Blick vom oberen Baltoro-Gletscher nach Nordwesten mit Mitre Peak
(6030 + 6025 m), Muztagh Tower (7284 m), Praqpa Ri (7156 m) und Skil
Brum (7430 m). Die beiden letztgenannten Gipfel sind bereits
"Trabanten" des K2 über dem Savoia-Gletscher. Vor dem Praqpa
Ri erkennt man die hellen Felsen des Marble Peak (6256 m)
Foto: Dieter Porsche aus dessen Buch "Der
versteckte Achttausender", www.alpin-extrem.de
Mancher Trekker dehnt
seine Tour noch aus, entweder zum Basislager am K2 oder zum
Gasherbrum-Basislager auf dem Abruzzi-Gletscher, der eigentlich der
oberste Teil des Baltoro-Gletschers ist. 

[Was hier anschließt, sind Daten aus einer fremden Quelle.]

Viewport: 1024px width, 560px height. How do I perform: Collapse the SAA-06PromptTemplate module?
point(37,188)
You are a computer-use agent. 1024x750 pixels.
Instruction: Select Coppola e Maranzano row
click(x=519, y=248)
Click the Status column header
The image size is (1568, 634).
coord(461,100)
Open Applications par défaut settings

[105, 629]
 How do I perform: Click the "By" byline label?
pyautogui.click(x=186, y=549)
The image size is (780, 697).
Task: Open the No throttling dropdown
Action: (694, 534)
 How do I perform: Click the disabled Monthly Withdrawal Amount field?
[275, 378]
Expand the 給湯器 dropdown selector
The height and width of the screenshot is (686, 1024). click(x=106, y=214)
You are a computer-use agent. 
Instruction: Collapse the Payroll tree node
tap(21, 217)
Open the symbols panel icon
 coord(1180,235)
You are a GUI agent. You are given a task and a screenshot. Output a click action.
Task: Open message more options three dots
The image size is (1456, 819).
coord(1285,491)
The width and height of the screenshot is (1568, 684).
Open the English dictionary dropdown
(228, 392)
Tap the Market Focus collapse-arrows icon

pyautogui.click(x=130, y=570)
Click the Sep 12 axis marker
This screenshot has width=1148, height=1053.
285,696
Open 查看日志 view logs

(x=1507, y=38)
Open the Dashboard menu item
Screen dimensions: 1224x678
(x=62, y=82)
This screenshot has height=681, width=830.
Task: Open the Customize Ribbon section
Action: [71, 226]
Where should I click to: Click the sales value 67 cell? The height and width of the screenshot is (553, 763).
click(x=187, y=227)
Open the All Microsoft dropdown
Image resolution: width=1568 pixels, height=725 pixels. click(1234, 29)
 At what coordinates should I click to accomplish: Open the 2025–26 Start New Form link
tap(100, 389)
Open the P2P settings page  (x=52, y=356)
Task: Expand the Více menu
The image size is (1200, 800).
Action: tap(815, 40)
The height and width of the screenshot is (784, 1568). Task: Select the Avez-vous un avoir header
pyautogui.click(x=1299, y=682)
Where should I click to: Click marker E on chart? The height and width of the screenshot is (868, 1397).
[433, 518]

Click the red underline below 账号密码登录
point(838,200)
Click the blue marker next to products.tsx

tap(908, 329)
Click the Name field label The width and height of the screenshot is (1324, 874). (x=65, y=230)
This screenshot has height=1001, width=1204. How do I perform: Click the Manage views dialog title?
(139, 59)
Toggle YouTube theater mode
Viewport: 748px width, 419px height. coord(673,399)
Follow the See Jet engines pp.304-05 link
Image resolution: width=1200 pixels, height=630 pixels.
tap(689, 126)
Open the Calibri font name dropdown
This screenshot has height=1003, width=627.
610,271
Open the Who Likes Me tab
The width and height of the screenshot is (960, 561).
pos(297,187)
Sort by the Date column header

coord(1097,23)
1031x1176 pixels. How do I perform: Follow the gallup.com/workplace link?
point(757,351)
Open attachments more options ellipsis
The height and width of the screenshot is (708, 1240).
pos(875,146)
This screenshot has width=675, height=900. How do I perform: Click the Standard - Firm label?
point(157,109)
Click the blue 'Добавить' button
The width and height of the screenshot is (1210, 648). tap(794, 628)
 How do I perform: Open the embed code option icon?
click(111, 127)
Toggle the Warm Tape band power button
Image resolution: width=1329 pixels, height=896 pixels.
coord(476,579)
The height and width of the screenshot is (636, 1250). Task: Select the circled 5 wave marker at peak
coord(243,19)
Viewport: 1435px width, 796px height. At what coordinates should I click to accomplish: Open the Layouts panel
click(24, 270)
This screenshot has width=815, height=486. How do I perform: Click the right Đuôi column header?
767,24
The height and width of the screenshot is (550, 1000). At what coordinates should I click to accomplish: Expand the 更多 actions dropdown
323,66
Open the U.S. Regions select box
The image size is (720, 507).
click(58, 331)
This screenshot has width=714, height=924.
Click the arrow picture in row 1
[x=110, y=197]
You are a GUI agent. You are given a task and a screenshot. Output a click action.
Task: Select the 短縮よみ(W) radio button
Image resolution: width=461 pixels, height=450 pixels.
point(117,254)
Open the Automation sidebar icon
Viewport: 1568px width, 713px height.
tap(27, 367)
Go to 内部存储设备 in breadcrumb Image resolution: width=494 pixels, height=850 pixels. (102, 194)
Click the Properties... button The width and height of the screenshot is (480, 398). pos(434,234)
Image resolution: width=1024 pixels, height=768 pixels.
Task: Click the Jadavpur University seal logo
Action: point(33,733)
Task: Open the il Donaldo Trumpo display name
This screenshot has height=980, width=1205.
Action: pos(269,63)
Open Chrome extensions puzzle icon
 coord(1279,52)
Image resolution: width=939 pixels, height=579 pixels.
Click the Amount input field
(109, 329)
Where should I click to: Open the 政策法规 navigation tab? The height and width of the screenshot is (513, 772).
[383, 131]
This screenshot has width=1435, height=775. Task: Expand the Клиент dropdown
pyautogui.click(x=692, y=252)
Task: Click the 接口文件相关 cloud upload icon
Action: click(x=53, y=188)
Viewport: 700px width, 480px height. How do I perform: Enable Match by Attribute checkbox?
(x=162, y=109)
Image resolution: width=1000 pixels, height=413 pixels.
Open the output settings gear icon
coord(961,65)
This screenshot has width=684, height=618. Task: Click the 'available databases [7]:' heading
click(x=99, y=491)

Der Gasherbrum I (Hidden Peak, 8068 m)
vom Basislager auf dem Abruzzi-Gletscher. Am rechten Bildrand sieht man
den 7069 m hohen Vorgipfel. Im Vordergrund der Gasherbrum-Eisbruch,
durch den die Routen zum Gasherbrum I, II und III führen.
Foto: Dieter Porsche aus dessen Buch "Der
versteckte Achttausender", www.alpin-extrem.de
Für den Rückweg nach Skardu
gibt es eine Alternative zum Baltoro-Gletscher, nämlich die Überschreitung
des Ghondogoro La (5614 m) im Südwesten. Man geht zunächst den
Baltoro-Gletscher weitere etwa 4 km nach Südosten, um dann nach rechts
auf den Vigne-Gletscher abzubiegen. Nach weiteren etwa 8 km wird der
Lagerplatz Ali Camp auf 5000 m Höhe erreicht. Am nächsten Tag erfolgt
der steile Aufstieg zum Pass, der wegen hoher Lawinengefahr aber auf
keinen Fall direkt nach Neuschneefällen gegangen werden sollte. Der
Weiterweg führt den Ghondogoro-Gletscher hinunter ins Hushetal, wo dann
bei Kaphulu der Shyok, ein Nebenfluss des Indus, erreicht wird. Von dort
führt eine Straße zurück nach Skardu. Die
große Lawinengefahr am Nordhang des Ghondogoro La kann den Trekker
überraschen, so dass er gezwungen ist, auch den Rückweg wieder über
den Baltoro-Gletscher nach Askole zu gehen. Wählt der Wanderer den
Zugang zum Baltoro von Süden her über den Ghondogoro La, so kann es
ihm passieren, dass er nach Neuschneefällen am Pass in einer Falle
steckt. Denn wenn der Nordhang wegen der Lawinengefahr unbegehbar ist,
muss er seine Tour am Pass abbrechen und wieder zurück nach Hushe
gehen. Aus diesem Grund wird die Route über den Ghondogoro La in der
Regel tatsächlich nur für den Rückweg aus dem Baltoro-Gebiet
gewählt, aber nicht für den Anmarsch. 
Blick vom Ali Camp (5000 m) am
Vigne-Gletscher nach Westen. Der Aufstieg zum Ghondogoro La (5615 m)
führt durch das steile Schneecouloir neben dem Hängegletscher links
der Bildmitte. Nach Neuschneefällen besteht hier große Lawinengefahr,
so dass ein Aufstieg unmöglich wird.